Page 8, line 284. The sentence "Thus high antibody concentrations against oral pathogens were specific for RA disease" is incorrect. SLE patients have higher specific antibodies compared to IBD patients, Therefore statistical compilations must be done and the sentence must be changed.

We thank the reviewer for its comment. We agreed with the reviewer that data presented are quite strange. We checked the raw data and performed new statistical analysis as suggested. We observed high level for both antibodies (anti-P. gingivalis and anti-P. intermedia) in RA and SLE patients compared to IBD. Accordingly, we updated the manuscript by “Anti-P. gingivalis and anti-P. intermedia antibody concentrations were lower in IBD and SLE patients and established RA patients (Fig. 1E&F; P<0.001 for P. gingivalis and P. intermedia in RA and SLE vs. IBD).Thus high antibody concentrations against oral pathogens were specific for RA or SLE diseases involving joint.”

Page 11, line 380: Taken all together, our data support the specific implication of P. gingivalis in established RA pathogenesis with induction of anti-CCP2 in response to gingival citrullinated proteins. This sentence is an overestimation of the results, as is based in the weak correlations between the anti-CCP2 antibody levels and the anti-P. gingivalis  whole extract  (r=0,33) and LPS specific (r=0,30) antibody levels and the citrullination ability of P. gingivalis. 

We thank the reviewer for its comment. Since our analysed population was an established RA, we conclude on this population. We agree that the correlation in quite weak, but still significant in a quite small population of established RA. However, this statement is partially based on our results integrated with our previous data on a rodent model (ref 5), where we clearly demonstrated the specificity of P. gingivalis to induce anti-CPP2 and then arthritis. To clarify our statement, we added on the revised version “compared to P. intermedia” in the discussed sentence.

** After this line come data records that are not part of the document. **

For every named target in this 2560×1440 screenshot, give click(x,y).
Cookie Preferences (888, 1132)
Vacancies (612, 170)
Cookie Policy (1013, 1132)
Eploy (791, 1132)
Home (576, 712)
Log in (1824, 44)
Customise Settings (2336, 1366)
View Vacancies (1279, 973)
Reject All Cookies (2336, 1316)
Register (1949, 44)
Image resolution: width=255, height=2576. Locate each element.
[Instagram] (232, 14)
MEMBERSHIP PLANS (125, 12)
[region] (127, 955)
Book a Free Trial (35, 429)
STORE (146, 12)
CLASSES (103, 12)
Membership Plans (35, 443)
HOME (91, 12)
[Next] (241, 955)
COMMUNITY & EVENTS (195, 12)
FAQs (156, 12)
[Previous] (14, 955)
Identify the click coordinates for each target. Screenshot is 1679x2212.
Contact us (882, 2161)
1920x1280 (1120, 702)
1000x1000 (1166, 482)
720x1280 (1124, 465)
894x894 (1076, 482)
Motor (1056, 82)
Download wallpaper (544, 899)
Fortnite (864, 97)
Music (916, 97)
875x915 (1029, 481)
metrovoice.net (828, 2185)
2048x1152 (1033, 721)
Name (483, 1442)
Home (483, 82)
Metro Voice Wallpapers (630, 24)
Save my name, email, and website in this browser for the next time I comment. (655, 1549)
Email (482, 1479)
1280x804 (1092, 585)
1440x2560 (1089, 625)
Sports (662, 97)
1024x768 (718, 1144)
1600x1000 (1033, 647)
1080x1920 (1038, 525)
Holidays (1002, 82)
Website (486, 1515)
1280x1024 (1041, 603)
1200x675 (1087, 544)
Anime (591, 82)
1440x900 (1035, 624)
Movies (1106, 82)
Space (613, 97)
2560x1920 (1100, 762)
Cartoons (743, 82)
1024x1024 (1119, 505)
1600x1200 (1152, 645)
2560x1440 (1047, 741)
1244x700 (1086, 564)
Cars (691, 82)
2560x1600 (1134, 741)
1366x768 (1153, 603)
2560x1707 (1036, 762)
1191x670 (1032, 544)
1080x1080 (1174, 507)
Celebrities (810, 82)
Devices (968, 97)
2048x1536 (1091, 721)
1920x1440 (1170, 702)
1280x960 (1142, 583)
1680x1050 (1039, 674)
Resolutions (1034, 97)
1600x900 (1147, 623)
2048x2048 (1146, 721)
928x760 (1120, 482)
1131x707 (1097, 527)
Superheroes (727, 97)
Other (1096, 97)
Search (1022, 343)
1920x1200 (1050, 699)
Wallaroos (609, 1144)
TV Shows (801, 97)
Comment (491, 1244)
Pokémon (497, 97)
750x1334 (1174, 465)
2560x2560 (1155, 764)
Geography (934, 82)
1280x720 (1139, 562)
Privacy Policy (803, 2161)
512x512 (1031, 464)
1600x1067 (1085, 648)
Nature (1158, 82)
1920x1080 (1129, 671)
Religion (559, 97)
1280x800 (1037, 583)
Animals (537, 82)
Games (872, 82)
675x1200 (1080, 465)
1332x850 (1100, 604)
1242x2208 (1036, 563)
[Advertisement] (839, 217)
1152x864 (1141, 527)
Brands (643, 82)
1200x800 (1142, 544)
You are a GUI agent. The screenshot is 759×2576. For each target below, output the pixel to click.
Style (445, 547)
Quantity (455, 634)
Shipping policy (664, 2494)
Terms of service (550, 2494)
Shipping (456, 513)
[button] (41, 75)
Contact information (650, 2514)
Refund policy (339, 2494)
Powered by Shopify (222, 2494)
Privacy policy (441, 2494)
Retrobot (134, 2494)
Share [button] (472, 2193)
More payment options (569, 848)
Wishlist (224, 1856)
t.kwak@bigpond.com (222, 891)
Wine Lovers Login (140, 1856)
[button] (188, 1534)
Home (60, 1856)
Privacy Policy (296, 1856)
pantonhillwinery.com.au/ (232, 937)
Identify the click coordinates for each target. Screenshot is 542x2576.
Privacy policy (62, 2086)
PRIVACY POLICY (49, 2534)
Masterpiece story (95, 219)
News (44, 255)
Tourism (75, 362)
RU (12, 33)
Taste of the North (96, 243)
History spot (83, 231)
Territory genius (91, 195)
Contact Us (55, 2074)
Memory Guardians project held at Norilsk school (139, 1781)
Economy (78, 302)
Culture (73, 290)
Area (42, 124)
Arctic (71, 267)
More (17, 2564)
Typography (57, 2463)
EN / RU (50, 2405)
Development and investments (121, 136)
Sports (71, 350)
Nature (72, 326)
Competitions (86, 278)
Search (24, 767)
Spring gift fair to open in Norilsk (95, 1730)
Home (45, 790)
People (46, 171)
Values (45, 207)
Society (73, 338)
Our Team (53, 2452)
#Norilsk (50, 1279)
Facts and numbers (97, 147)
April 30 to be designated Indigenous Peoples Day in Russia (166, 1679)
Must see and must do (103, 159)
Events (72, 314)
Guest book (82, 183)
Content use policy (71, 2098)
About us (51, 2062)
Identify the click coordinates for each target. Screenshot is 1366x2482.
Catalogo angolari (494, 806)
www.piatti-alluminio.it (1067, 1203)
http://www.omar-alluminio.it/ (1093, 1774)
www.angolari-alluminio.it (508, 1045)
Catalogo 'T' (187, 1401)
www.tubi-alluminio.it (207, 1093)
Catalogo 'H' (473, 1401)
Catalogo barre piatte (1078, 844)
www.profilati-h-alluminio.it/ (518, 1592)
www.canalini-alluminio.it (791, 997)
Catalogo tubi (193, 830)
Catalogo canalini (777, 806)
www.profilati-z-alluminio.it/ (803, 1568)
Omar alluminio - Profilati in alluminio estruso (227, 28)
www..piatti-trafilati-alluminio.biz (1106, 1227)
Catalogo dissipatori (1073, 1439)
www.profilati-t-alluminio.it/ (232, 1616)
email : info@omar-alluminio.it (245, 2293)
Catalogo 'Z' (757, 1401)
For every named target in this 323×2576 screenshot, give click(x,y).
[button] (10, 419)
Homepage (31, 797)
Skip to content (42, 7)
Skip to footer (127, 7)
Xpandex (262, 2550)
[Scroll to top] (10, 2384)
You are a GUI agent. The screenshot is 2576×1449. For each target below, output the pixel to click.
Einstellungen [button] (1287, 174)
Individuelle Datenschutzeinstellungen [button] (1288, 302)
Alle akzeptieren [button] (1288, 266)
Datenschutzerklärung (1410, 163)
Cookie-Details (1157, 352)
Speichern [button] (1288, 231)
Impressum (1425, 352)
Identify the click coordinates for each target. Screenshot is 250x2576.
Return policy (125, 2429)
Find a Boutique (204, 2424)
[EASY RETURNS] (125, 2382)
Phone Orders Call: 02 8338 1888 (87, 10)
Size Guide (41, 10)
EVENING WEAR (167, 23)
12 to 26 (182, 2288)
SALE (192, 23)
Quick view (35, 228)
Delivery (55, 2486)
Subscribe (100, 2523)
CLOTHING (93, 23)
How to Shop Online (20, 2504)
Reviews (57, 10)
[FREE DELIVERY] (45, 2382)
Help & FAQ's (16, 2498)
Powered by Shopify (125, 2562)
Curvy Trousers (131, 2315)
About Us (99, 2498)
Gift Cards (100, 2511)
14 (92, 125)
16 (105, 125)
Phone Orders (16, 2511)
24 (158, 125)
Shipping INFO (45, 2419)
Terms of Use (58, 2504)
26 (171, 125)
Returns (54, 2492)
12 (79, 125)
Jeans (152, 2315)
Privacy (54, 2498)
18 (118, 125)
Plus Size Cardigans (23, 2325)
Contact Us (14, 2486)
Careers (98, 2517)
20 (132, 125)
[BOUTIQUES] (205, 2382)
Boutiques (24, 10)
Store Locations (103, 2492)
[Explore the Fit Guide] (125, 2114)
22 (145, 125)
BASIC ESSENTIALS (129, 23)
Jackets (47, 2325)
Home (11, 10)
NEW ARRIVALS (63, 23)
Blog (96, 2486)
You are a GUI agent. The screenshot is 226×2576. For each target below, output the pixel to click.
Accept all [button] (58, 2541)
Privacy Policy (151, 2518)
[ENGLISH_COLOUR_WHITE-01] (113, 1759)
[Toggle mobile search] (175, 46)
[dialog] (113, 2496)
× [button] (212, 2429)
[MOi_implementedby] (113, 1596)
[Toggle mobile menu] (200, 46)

Moreover, the fact that infliximab treatment reduced the anti-CCP2 levels but induced the levels of anti-P. gingivalis suggest that the presence of anti-CCP2 antibodies is not dependent of the P. gingivalis-induced citrullination. Therefore the authors should demonstrate their hypothesis or remove the sentence.

We thank the reviewer for its comment, but disagree for the interpretation. Previous data on non-surgical therapy of periodontal disease observed the opposite effect with a decreased of anti-P. gingivalis levels,  but without effect on anti-CCP2 levels (ref 32). Since previous report observed an increased gingival inflammation induced by infliximab (ref), we expected an increasing of anti-P. gingivalis and anti- P. intermedia levels. So it was not surprising to observe this dissociation since this was induced by infliximab. As discussed previously, the fact is that recent data suggest that P. gingivalis-induced citrullination in early RA or before arthritis onset. After this phase, the two processes can diverge with still some interaction.

We added the dissociated effect on the introduction section and discussed this point as follow: “This kind of dissociation response was also observed after non-surgical therapy for periodontal disease with a decreased of anti-P. gingivalis levels without effect on anti-CCP2 levels [32]. This dissociated response to infliximab of anti-P. gingivalis and anti-CCP2 concentrations reinforced role of P. gingivalis only in anti-CCP2 induction.”